In the third step of our project work, we have addressed the consequences of system transformation on young people’s labour market integration. Two decades after the breakdown of socialism in Central and Eastern Europe, our study represents the first, large-scale analysis of the consequences of transformation for young people's transition from school to work in Central and Eastern Europe. The results of this project stage have resulted in the edited volume “Making the Transition. Education and Labour Market Entry in Central and Eastern Europe” (about 500 pages), which has been accepted for publication and is currently in production in the internationally leading book series on social inequality and social stratification at Stanford University Press. The volume is based on a large-scale international collaboration and continues the tradition of systematic, theory guided comparative research in sociology, using the highest quality data sources available. Our goal has been to provide a rigorous comparative assessment of two questions that have been of long standing interest in the social sciences. First, what role do or what role can education systems play in preparing young people for the transition from school to work? Second, what have been the consequences of transformation from socialism to capitalism for social inequality in the turbulent transformation years after 1989 and up until the mid-2000s?

Two introductory chapters outline how market liberalization, economic restructuring and changing educational preferences have lead to substantial changes in education systems and discuss how exactly education systems structure young people's entry into the workforce. Written by 21 (mainly local) experts from Central and Eastern Europe, ten country studies reveal persistent differences but also common changes in educational systems, and analyze the effects of educational attainment on early labour market career outcomes. Through the country studies by local experts, we have gained in-depth insights into the diversity among post-socialist countries that sometimes eludes Western observers. For the ten CEE countries we have analyzed (Croatia, Czech Republic, East Germany, Estonia, Hungary, Poland, Ukraine, Russia, Serbia, Slovenia), we can document educational expansion and differentiation of tertiary education at a speed hardly ever observed in Western societies, with substantial variations across countries in the role of market-based financing of higher education. At the same time, we observe a decline in the role of vocational schools at the secondary level, which had formed a crucial part of skill supply under the socialist production regime. While these post-transformation trends are general, their dynamics and consequences differ depending on the national historic and institutional context. A concluding chapter summarizes key findings:

We generally observe a superior performance of tertiary graduates in terms of speed of entry and quality of the first job across CEE countries but the relative advantage of tertiary graduates varies with the degree of expansion and differentiation of the tertiary sector. At the secondary level, we find that particularly general secondary graduates and also lower vocational graduates have experienced increasing difficulty in entering the labour market. Vocational education still facilitates labour market entry in all CEE countries. Even lower vocational programs generally lead to faster entry into the first job compared to secondary general education, although the status of this job is often much lower than the status obtained by general secondary and upper vocational graduates. Upper secondary vocational graduates seem to benefit from vocational preparation both by obtaining comparatively high status jobs compared to other secondary graduates as well as comparatively fast labour market entries, while at the same time maintaining the option to continue their educational careers in the expanding tertiary sector.
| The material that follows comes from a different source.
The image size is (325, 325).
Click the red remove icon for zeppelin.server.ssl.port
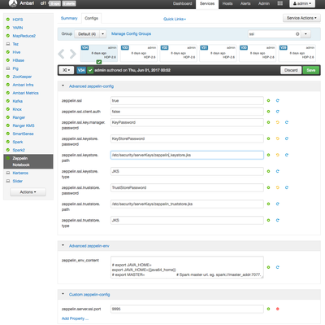point(277,309)
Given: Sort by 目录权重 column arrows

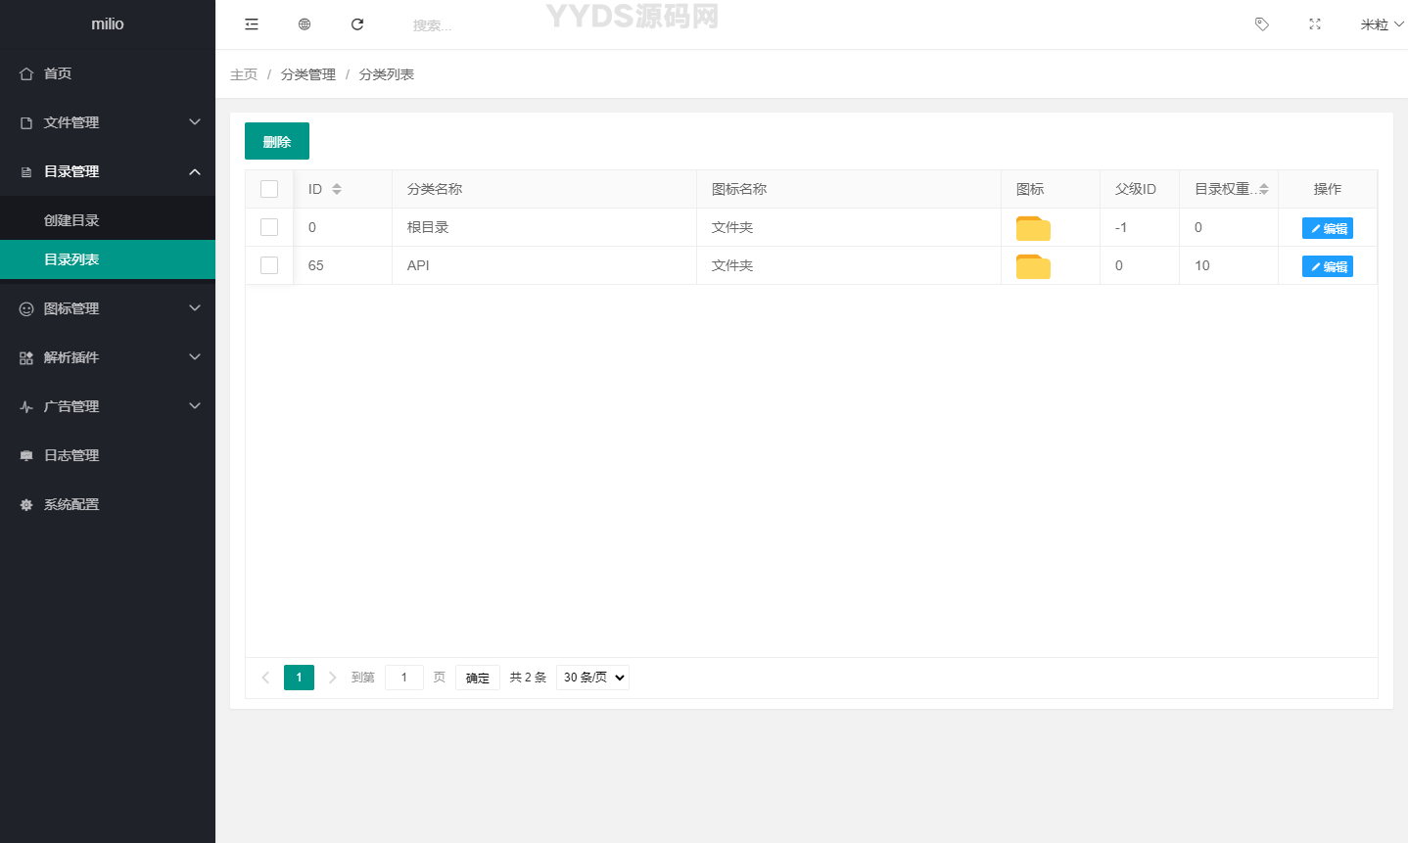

Moreover, our analyses show that young people were strongly affected by transformation and that the introduction of a market economy has lead to an increase in social inequality at the transition from school to work. We observe considerable variation across countries though in terms of the increase of labour market inequalities. While in Russia, educational differentials in terms of the speed of finding a first job remained relatively stable, educational inequalities grew substantially in Estonia and the Czech Republic. In both countries, those failing to complete any upper secondary education have suffered the most from diminishing labour market chances. These results attest to the rising importance of educational degrees and education systems in structuring the transition from school to work, particularly in the more successful reform countries.